Il y a un véritable emballement autour des IA, mais elles ne sont tout simplement pas prêtes à remplacer un médecin.

Dr Rebecca Payne
Chercheuse, Université d’Oxford — étude sur les diagnostics par LLM (1 300 participants), Nature Medicine, février 2026
Tableau de bord Observia — Indicateurs suivis — Q1 2026 (base line)
Trafic éditeurs depuis Search
−33%
Nov. 2024 → nov. 2025 — mondial — Reuters Institute
↓ Première baisse structurelle
CTR pos. 1 avec AI Overview
−34,5%
Taux de clic en première position — Ahrefs 2026
↓ vs référence sans AI Overview
Recherches sans clic
69%
Part des sessions Google sans clic externe — SimilarWeb
↑ +13 pts vs 2025 (56 %)
Usage chatbot info (FR)
41%
Français déclarant s’informer via chatbot — Croix / Kantar
↑ Dont 13 % quotidiennement
Contenu IA en ligne
57%
Contenus créés ou traduits par IA — Amazon (cité RISJ 2026)
↑ Risque model collapse
Sous-triage urgences (ChatGPT)
51,6%
Urgences vitales sous-évaluées — Mount Sinai, Nature Medicine
↑ Première mesure indépendante
Projections Q2 2026 — Variables sous surveillance — Indicatives, fondées sur les tendances vérifiées
Trafic éditeurs depuis Search
−40%
Projection cumulative fin 2026 — base 2024
Usage LLM information (FR)
~50%
Projection 18-34 ans — fin 2026
Claims IA dans fact-checking
~25%
Extrapolation — base Aos Fatos 16 % (2025)
AI Act — couverture LLMs
Art. 50
Obligations transparence applicables au 2 août 2026
Agenda — À surveiller — Q2 2026
Juin 2026
HAS / CNIL — Analyse Observia du guide IA en contexte de soins
Le guide définitif (12 sections, version 16 février 2026) est publié depuis l’issue de la consultation publique du 16 avril. Observia produira une analyse de l’écart entre ces recommandations professionnelles et l’angle mort grand public — précisément le périmètre où les risques de l’étude Mount Sinai se matérialisent.
2 août 2026
AI Act — Entrée en vigueur Art. 50 (transparence LLMs)
Première obligation effective applicable aux modèles génératifs en Europe. Observia analysera l’étendue réelle de la couverture — notamment l’exclusion probable des usages conversationnels généralistes du périmètre « haut risque » en santé.
Q2 2026
Reuters Institute Digital News Report 2026 — Publication attendue
Le rapport annuel le plus complet sur la consommation d’information mondiale. Observia produira une analyse approfondie de la section France dès parution.
Juillet 2026
Baromètre Observia #02 — Publication
Thème central : « L’élection sous algorithme ». Note sectorielle : éducation nationale et LLMs. Premiers résultats du protocole de sondage Observia sur la visibilité des institutions françaises dans les LLMs.

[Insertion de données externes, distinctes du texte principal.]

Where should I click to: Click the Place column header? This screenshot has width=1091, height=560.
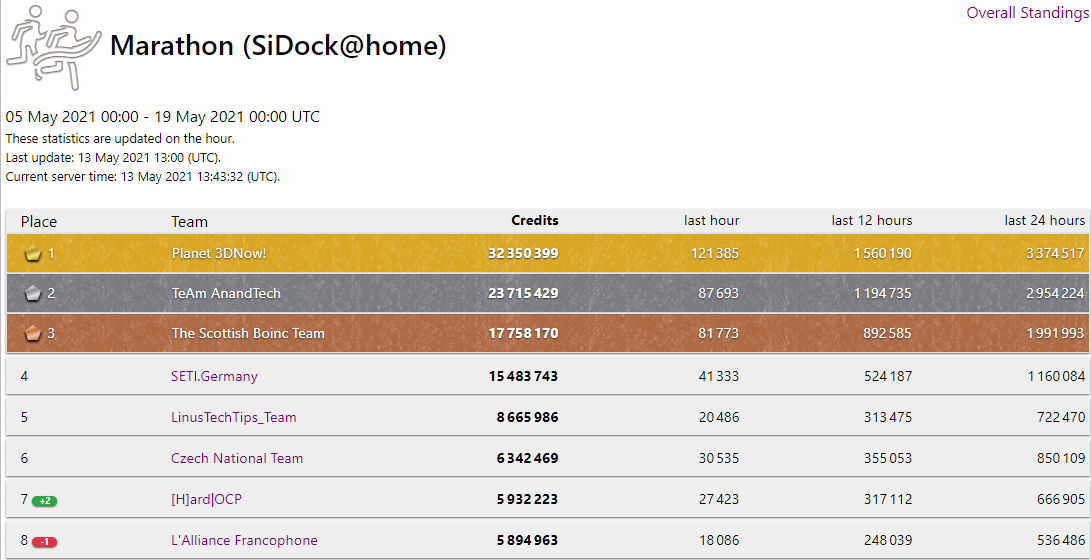(x=39, y=222)
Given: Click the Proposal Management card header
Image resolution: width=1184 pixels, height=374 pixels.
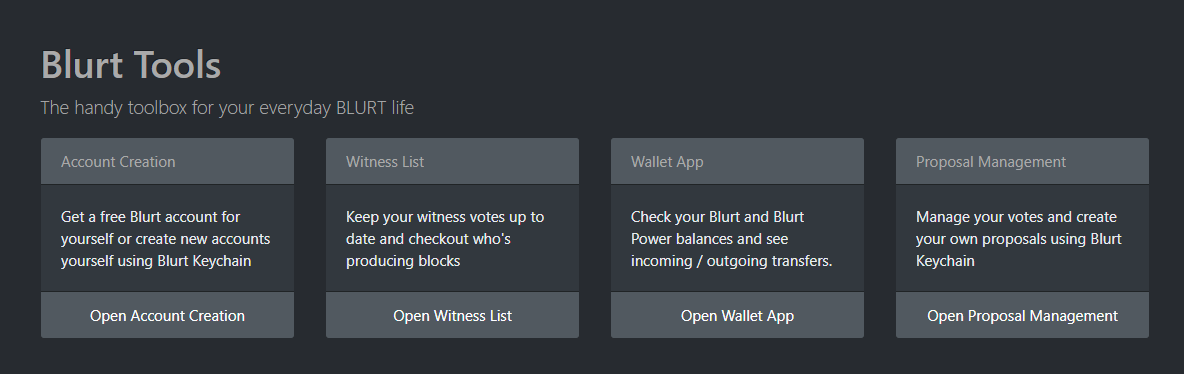Looking at the screenshot, I should tap(1022, 161).
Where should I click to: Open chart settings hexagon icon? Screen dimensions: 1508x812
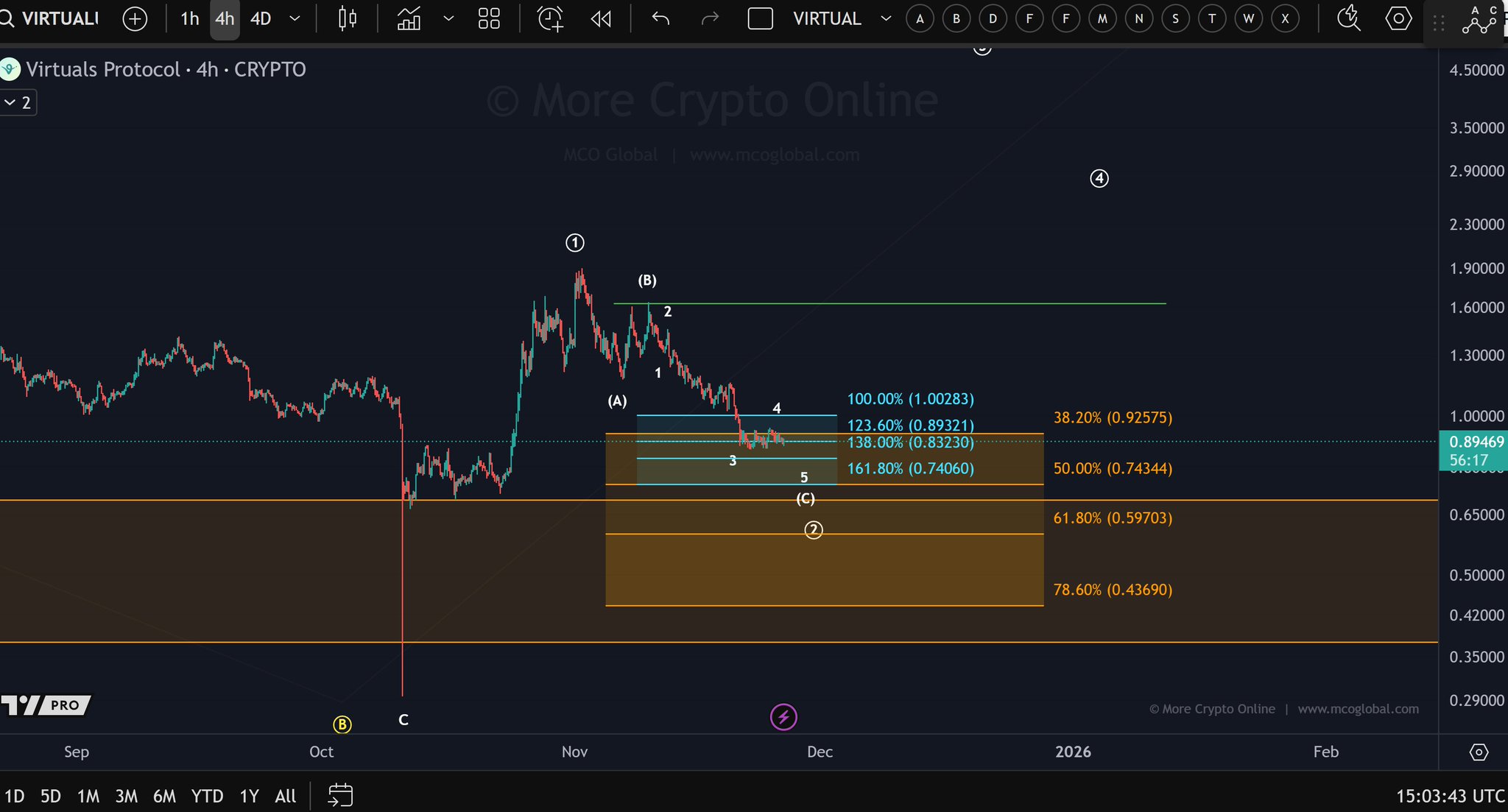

Méthodologie. Ce Baromètre compile exclusivement des données publiées et datées. Chaque source est citée inline avec date de publication et titre exact. Les projections Q2 sont des extrapolations fondées sur les tendances vérifiées et étiquetées comme telles — elles n’engagent pas Observia au-delà de leur valeur indicative. Les citations d’experts ont été vérifiées dans leur source originale ; en cas d’impossibilité de vérification, la citation n’apparaît pas.

Erreurs et corrections. Observia s’engage à publier toute correction substantielle dans le numéro suivant et sur apollo-lab.fr/observia. Pour signaler une erreur : contact@apollo-lab.fr

Citation recommandée. Observia, Baromètre des Mutations Algorithmiques #01 — Q1 2026, Apollo Lab, mai 2026. Reproduction libre avec mention de la source — licence Creative Commons BY-NC.